TASK GOAL –
Report how many lines of the records below include the word "width". Give nothing but the number.

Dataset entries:

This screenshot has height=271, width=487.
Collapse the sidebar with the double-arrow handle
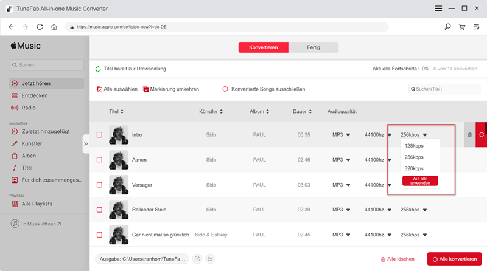86,144
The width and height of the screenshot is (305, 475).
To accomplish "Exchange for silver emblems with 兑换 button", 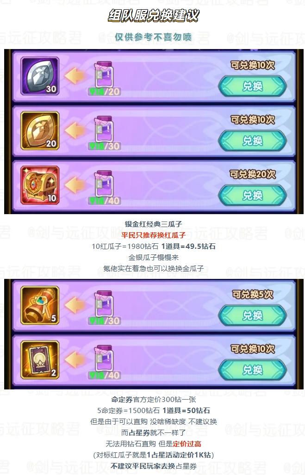I will tap(252, 86).
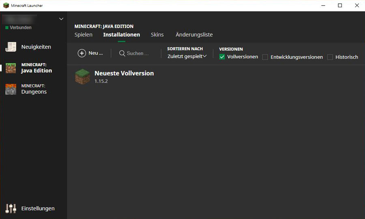Expand the account dropdown chevron

61,19
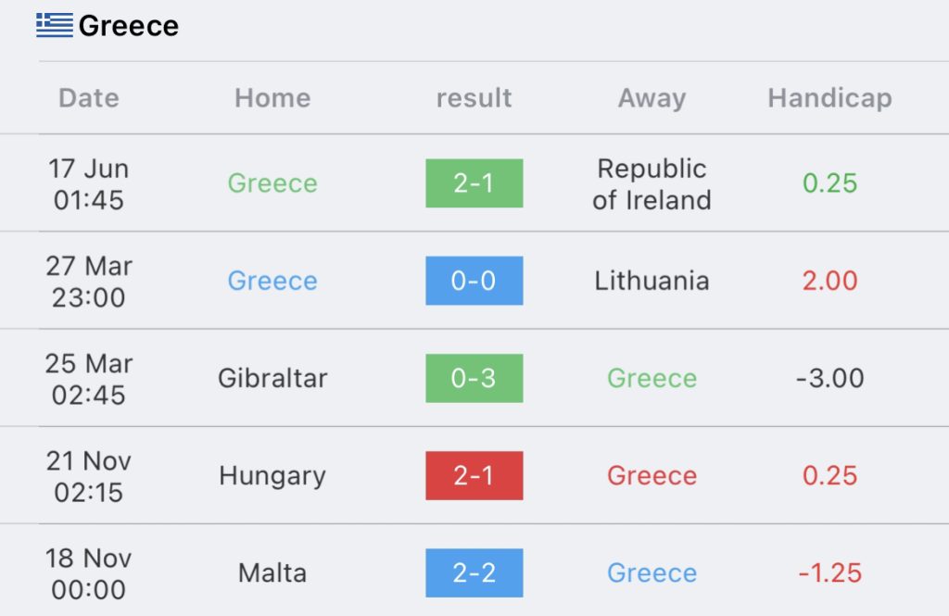
Task: Click the Malta team name
Action: (272, 573)
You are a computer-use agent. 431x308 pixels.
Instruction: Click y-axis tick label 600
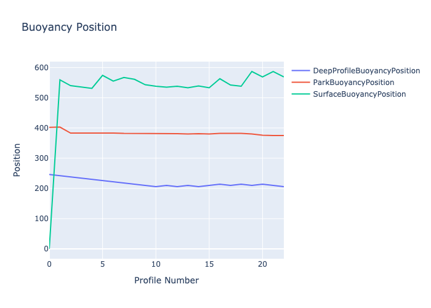coord(41,68)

WRITTEN SOLUTION –
2